I’ve always suffered from motion sickness. Needless to say, childhood vacation caravans on small winding country roads were torture for me. The only thing I could do was hang my head out the window and hope to heck that we got wherever we were going as quickly as possible and that I wouldn’t have to vomit along the way. If we’d had a drug back then that could have settled my queasy stomach I would have gladly given up all my Hot Wheels and baseball cards for it. Such a drug now exists, called scopalomine, only now, it’s also being tested as a fast-acting antidepressant. How fast acting? Think days not weeks.
The National Institutes of Mental Health (NIHM) has a write up on the study and a very brief audio interview with the lead researcher, Muara Furey, MD. The drug isn’t universally effective, but within just days of the first treatment, up to 32 percent of those who received the drug had improvements in depressive symptoms compared with only 6.5 percent of those who’d received a placebo. By the end of the study period, more than 60 percent had a total remission of their depression.

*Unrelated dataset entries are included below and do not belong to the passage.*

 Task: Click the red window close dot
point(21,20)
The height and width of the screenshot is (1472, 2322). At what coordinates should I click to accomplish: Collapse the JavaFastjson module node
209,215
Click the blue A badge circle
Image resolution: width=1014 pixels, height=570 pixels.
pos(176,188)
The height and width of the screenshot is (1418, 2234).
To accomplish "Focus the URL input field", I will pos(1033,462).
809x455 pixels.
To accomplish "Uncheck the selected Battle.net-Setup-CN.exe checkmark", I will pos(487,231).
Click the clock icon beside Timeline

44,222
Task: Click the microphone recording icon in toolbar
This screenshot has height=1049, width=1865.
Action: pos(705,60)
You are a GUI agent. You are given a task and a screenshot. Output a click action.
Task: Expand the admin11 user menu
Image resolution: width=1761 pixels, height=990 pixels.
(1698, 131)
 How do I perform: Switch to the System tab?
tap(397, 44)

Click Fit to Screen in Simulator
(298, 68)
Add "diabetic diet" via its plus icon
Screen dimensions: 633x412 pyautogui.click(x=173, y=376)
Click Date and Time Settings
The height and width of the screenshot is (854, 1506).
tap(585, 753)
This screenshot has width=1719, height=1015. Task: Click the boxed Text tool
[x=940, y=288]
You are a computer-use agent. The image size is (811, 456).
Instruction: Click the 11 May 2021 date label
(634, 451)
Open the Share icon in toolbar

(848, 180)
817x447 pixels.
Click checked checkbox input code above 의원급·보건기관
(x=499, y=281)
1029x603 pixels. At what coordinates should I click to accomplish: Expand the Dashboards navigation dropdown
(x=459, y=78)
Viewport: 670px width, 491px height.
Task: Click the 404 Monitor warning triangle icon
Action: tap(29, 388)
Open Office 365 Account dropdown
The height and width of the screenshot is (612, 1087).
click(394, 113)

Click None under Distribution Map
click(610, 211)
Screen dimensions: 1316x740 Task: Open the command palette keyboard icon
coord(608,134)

Currently, the drug has to be given by injection, but Furey reports that NASA is working on a nasal spray to treat motion sickness in astronauts. Full admission: the posting on the NIMH website is a couple of weeks old. I review dozens of blogs, news services, search engines and medical journals each week looking for stories. Occasionally, something that I passed over on first glance, intrigues me more the second time around. This is one of those stories.
So what do motion sickness, astronauts and depression have in common? Scopalomine.
What Do Motion Sickness, Astronauts and Depression Have in Common?